6 Tomb decoration
The tomb-chapel was filled, practically from floor to ceiling, with painted decorations and accompanying hieroglyphic inscriptions (Figure 21). On the basis of a study of decorated Eighteenth Dynasty Theban tomb-chapels undertaken in the 1980s, Lise Manniche drew up a summary of the paintings they would typically contain:
- representation of the reigning king
- scenes relating to the office of the tomb-owner
- the tomb-owner making offerings
- the tomb-owner fishing and fowling
- hunting in the desert
- agricultural scenes
- wine making
- offering bringers
- banquets
- the funeral procession
- the deceased's voyage to Abydos
- rituals before the mummy, including the ceremony of Opening of the Mouth.

Watch this video in which Richard Parkinson and Paul Wood talk about interpreting Nebamun paintings.

Transcript
One of the effects of this information is to underline just how much is missing from Nebamun's tomb-chapel. The surviving fragments are, of course, parts of paintings; but more than that, many of the paintings have simply not survived at all. Neither has the sculpture of Nebamun and his wife, which would have been placed in a niche at the far western end of the rooms (Figure 22), nor the stela which would have contained a biographical text.

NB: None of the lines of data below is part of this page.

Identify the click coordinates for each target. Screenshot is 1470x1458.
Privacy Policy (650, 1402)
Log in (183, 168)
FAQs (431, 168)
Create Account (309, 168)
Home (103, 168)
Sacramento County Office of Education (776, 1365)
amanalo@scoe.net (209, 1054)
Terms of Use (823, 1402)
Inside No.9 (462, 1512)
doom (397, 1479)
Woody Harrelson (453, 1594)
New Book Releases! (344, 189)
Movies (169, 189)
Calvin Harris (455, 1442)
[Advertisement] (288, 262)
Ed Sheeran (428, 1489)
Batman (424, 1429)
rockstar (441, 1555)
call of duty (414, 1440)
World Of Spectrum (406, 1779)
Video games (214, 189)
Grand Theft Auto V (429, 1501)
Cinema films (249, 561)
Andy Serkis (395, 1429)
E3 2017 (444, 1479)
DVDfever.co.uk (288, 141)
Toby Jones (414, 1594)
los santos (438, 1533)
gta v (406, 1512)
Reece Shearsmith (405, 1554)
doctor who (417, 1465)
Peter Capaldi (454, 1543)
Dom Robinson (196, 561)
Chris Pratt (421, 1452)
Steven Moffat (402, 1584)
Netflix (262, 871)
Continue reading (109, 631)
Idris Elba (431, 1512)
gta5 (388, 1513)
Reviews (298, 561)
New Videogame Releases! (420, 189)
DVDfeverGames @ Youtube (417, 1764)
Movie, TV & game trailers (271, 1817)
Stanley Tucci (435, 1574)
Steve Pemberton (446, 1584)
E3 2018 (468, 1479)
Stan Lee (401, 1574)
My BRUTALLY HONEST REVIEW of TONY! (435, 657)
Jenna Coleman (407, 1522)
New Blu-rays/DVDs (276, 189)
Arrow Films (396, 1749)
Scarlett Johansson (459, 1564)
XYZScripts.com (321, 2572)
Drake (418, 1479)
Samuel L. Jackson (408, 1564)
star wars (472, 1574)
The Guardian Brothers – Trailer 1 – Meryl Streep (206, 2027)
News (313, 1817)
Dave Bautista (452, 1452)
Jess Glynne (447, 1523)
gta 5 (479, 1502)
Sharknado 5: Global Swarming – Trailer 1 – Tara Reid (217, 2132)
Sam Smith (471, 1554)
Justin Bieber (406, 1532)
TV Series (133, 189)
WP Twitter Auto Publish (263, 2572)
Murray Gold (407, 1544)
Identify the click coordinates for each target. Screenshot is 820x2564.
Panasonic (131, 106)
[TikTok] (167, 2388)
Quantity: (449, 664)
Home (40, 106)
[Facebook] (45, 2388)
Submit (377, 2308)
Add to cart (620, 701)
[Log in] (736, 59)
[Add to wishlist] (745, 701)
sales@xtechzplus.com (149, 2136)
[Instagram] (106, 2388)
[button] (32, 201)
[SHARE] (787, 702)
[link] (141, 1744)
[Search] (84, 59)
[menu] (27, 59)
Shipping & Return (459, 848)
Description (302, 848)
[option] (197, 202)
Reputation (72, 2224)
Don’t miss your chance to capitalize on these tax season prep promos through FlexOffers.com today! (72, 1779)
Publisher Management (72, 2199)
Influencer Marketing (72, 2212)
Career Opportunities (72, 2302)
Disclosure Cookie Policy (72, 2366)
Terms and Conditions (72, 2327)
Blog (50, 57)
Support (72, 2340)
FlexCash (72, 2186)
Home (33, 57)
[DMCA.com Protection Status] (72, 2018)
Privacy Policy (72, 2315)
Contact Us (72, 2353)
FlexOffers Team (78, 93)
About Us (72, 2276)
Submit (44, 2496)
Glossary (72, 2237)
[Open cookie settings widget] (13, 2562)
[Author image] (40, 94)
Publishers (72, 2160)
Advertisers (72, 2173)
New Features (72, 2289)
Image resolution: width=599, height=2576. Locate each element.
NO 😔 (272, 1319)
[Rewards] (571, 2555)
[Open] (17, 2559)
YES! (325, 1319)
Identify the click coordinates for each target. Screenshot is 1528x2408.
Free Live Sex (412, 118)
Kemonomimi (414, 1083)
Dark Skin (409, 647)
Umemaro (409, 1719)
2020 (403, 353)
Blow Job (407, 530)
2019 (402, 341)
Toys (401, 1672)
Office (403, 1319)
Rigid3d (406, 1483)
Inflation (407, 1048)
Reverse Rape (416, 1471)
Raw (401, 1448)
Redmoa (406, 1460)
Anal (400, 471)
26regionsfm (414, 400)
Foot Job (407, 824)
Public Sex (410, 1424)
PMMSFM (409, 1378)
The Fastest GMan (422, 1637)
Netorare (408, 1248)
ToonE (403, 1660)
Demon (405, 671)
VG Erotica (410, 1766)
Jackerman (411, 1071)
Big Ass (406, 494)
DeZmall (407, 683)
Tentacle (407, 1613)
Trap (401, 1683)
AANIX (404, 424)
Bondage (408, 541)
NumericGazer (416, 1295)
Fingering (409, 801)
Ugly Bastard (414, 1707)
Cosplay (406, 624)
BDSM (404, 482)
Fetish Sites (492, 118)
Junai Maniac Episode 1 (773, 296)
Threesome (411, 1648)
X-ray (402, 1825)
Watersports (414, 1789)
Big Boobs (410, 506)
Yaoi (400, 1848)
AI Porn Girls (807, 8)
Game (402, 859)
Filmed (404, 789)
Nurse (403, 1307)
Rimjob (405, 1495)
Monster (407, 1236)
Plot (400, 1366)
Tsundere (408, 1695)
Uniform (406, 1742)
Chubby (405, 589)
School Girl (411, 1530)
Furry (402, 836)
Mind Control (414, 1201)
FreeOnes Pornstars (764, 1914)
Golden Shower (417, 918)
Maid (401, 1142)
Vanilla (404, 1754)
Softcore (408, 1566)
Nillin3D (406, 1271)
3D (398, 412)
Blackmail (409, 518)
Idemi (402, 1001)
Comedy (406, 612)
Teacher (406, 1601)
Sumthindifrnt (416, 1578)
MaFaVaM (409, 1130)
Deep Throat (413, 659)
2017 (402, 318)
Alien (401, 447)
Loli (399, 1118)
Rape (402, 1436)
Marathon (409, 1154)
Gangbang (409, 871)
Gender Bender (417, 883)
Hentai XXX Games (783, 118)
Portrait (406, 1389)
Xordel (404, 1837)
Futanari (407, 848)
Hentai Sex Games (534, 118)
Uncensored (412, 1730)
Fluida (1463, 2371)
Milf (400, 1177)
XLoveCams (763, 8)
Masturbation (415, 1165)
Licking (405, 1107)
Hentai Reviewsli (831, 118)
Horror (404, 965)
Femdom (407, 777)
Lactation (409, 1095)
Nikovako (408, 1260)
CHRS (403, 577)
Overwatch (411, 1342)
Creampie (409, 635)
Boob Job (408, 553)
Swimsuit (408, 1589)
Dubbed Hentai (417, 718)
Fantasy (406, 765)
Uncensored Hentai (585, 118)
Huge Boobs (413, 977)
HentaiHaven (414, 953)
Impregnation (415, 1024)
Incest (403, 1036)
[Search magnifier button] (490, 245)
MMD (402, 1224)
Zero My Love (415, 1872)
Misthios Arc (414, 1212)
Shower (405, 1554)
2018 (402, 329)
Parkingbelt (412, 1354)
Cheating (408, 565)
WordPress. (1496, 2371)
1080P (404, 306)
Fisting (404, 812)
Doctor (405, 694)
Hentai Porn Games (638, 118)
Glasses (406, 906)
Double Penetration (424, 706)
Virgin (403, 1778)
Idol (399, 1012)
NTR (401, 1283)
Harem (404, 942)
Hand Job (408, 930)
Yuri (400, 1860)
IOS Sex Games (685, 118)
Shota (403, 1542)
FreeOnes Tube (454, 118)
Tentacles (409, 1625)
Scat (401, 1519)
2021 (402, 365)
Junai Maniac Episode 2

Even if not all of these were present in any one tomb, it is easy to see how little of the decoration of Nebamun’s tomb has survived. What has seems mostly to be from the outer room, which normally contained the scenes concerning the life of the deceased person. Very little has come down to us from the inner passageway and room containing the scenes of the funeral and entry into the afterlife; and it is likely these would have been there. Manniche writes that ‘there is scarcely a single tomb of those with completely preserved decoration that omits it’.